C’est donc en une parfaite continuité avec les réformes précédentes de régionalisation administrative que Constantin divise en quatre circonscriptions territoriales la charge de préfet du prétoire, une division déjà existante sous la Tétrarchie (Ill.2). En effet, en-dehors du préfet d’Afrique, les préfets sont d’abord attachés aux différents empereurs : l’un siège à Constantinople, capitale principale de Constantin, et les trois autres accompagnent les césars, fils de l’empereur principal (Constantin II, Constance II et Constant) qui se fixent progressivement dans des capitales régionales (respectivement Trèves, Antioche et Milan). De manière anachronique, Zosime présente la situation du ve siècle dont il est familier : les quatre préfectures d’Orient, d’Illyricum (les Balkans), d’Italie-Afrique et de Gaule-Espagne-Bretagne. De la sorte, sur le plan territorial également, il déforme la réforme constantinienne.
Zosime n’en expose pas moins avec justesse la séparation des pouvoirs civils et militaires en montrant que les préfets perdent alors toute compétence militaire au profit des « maîtres des soldats » ou magistri militum (magister equitum et magister peditum) qui deviennent les généraux en chef de l’armée. Si, comme l’indique Zosime, les ducs commandent bien l’armée dans les provinces, ils furent en réalité institués quelques décennies plus tôt par Dioclétien (284 - 305) et non par Constantin.

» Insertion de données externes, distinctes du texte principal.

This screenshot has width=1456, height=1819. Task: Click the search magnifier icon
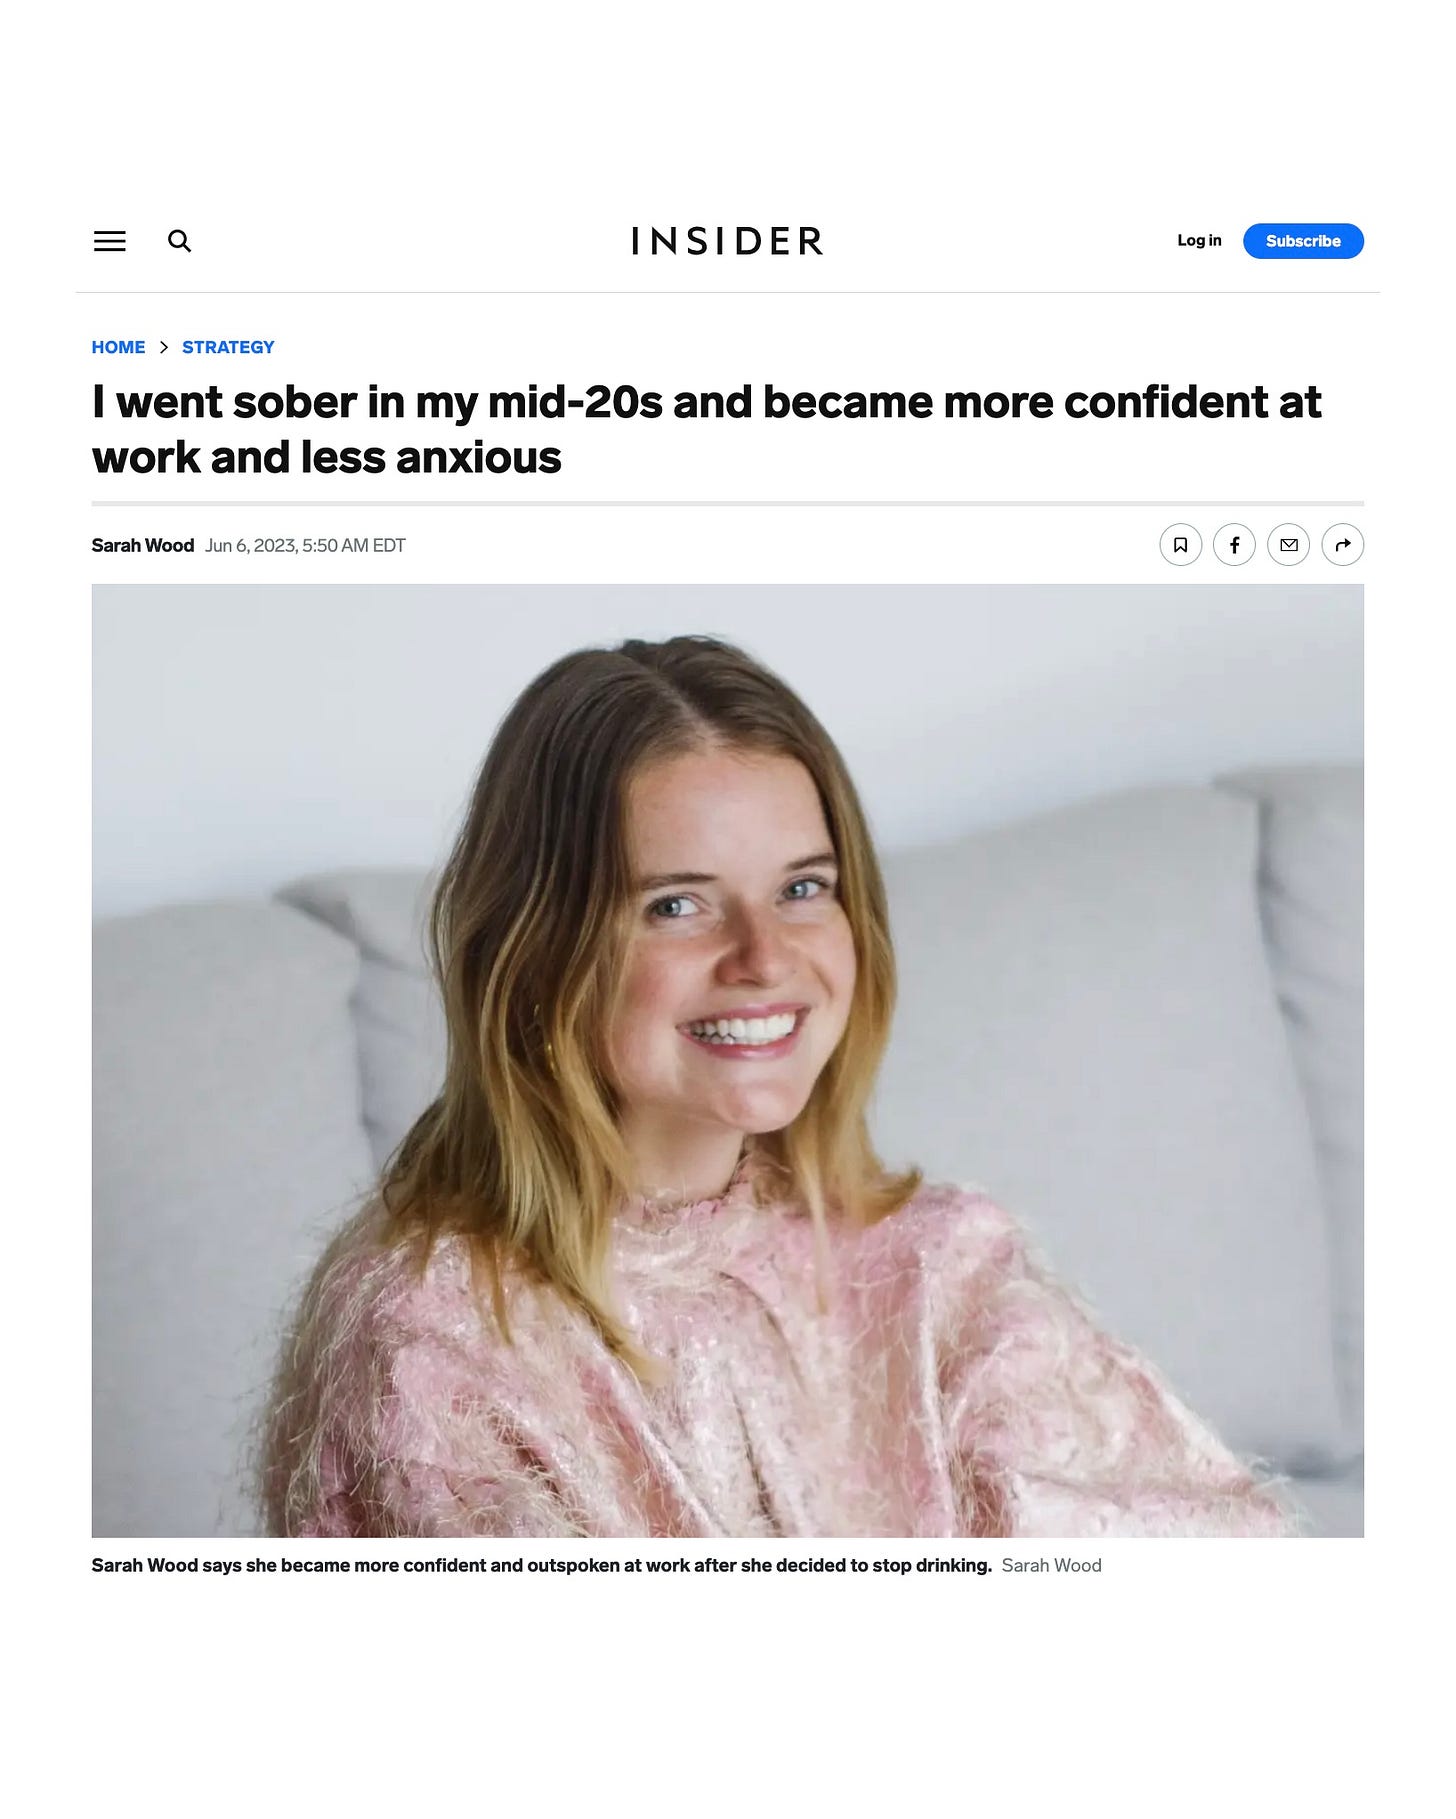tap(179, 241)
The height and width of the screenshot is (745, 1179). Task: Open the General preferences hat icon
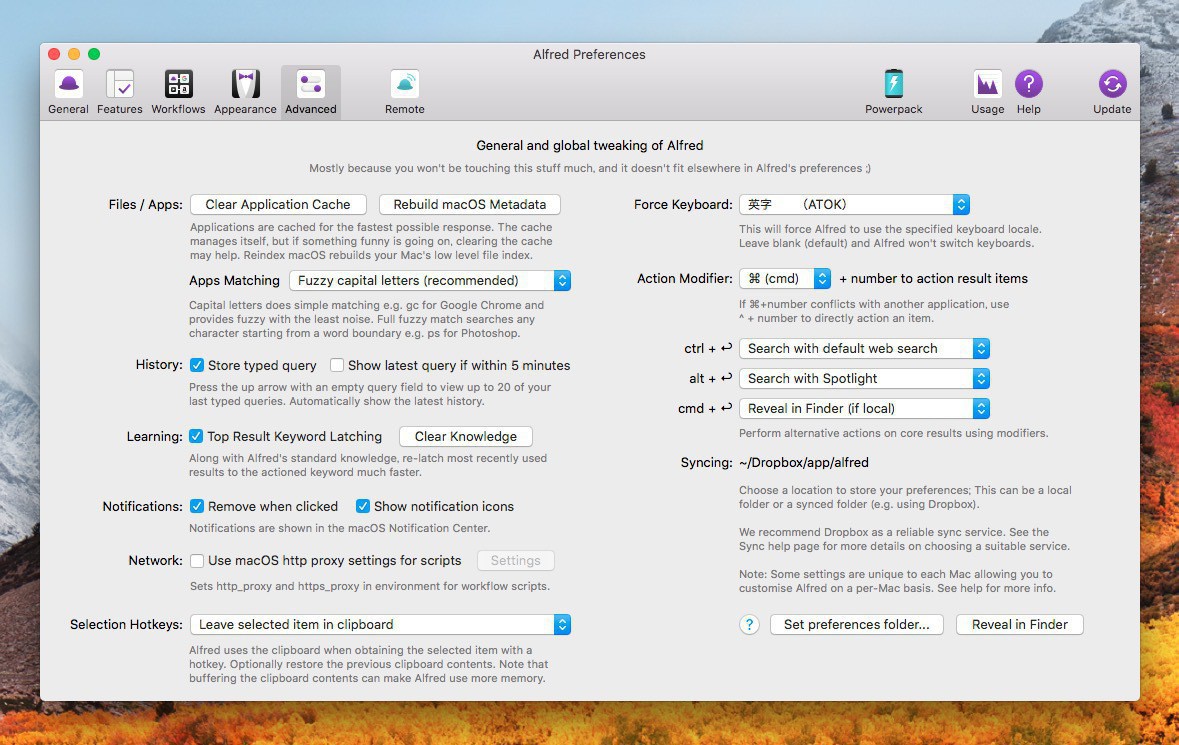coord(68,85)
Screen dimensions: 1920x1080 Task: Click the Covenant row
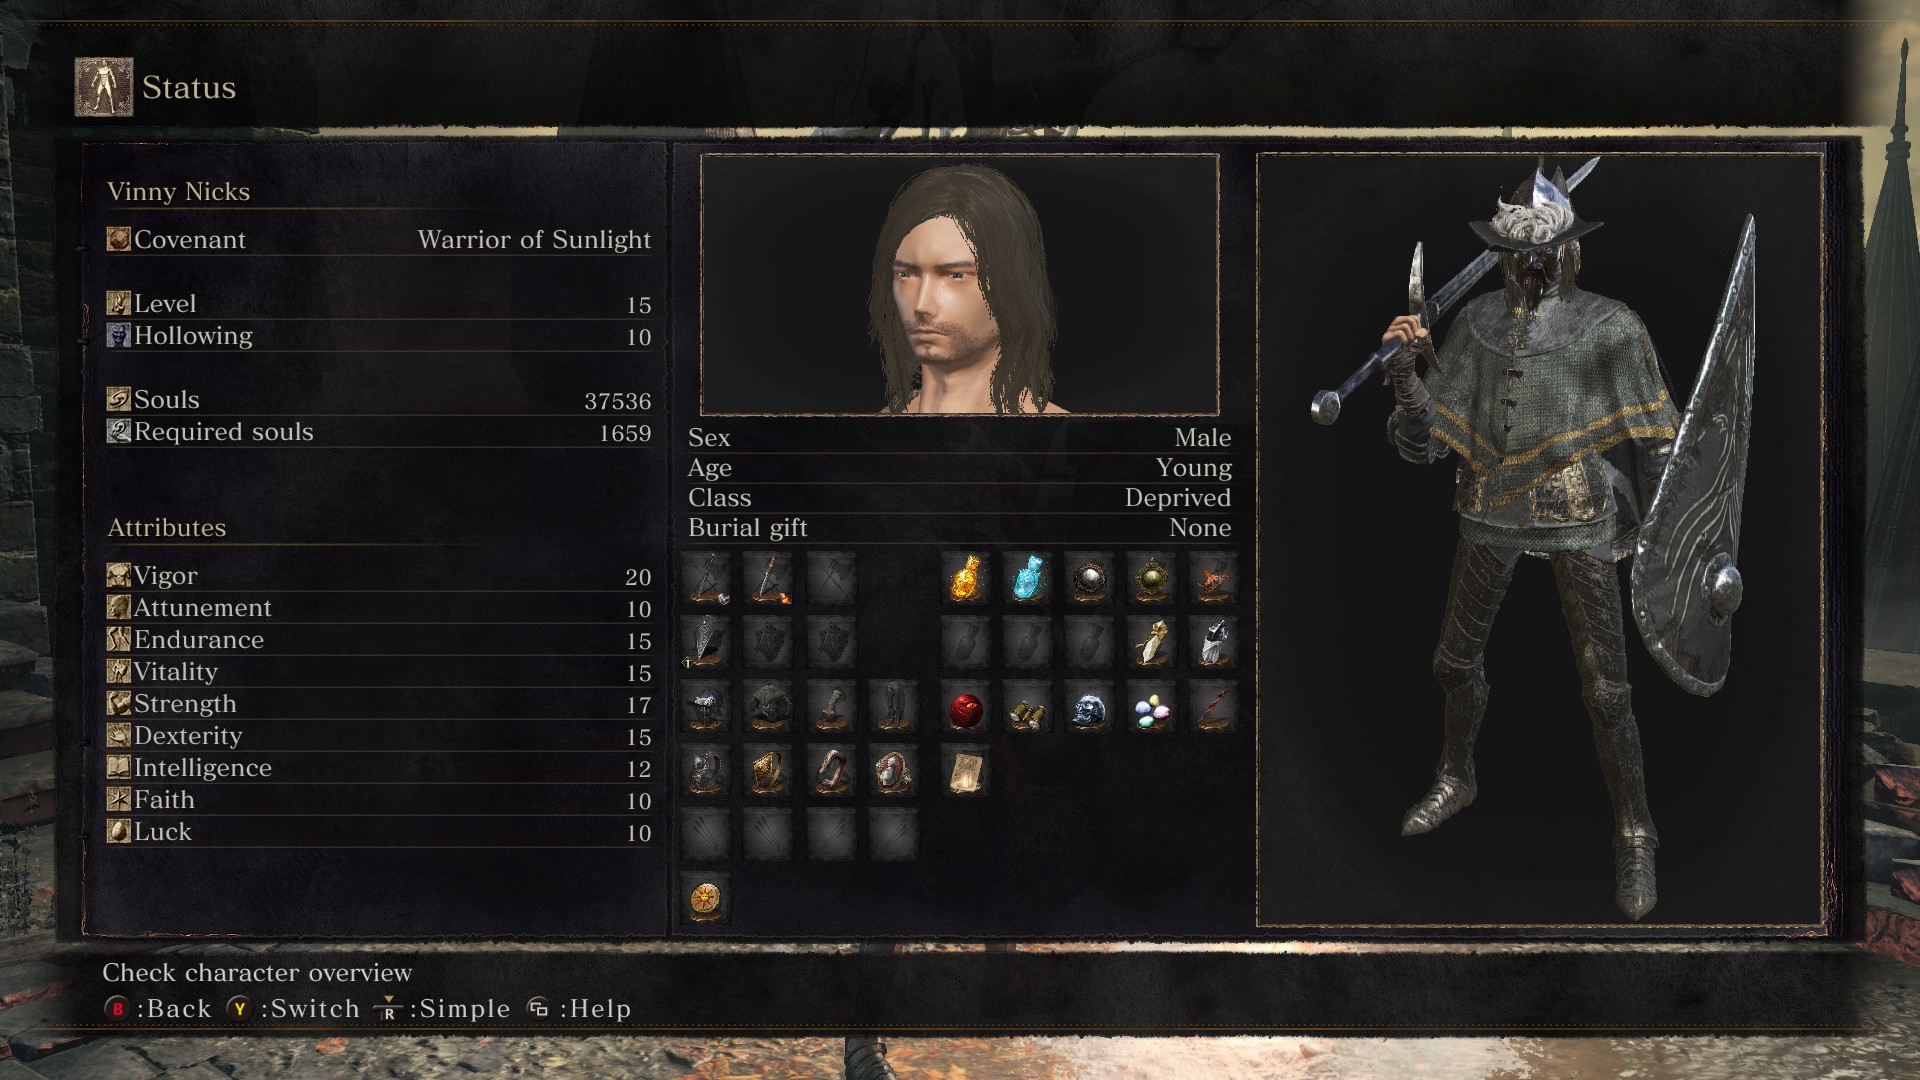coord(379,240)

Avec le règne de Constantin, les préfets du prétoire disposent désormais de très larges compétences administratives, en particulier fiscales et judiciaires. De ce point de vue, Zosime met en avant des phénomènes de corruption tout à fait réels, liés à l’extension de leurs prérogatives. Cependant, la séparation des pouvoirs entre les préfets du prétoire et les « maîtres des soldats » pouvait justement contribuer à les réduire, en divisant les tâches et en assurant un contrôle mutuel. En outre, l’auteur paraît fortement exagérer le phénomène de désobéissance des soldats, qui n’est évoqué par aucune autre source, alors même que les campagnes de Constantin sur les frontières rhénane et danubienne furent couronnées de succès.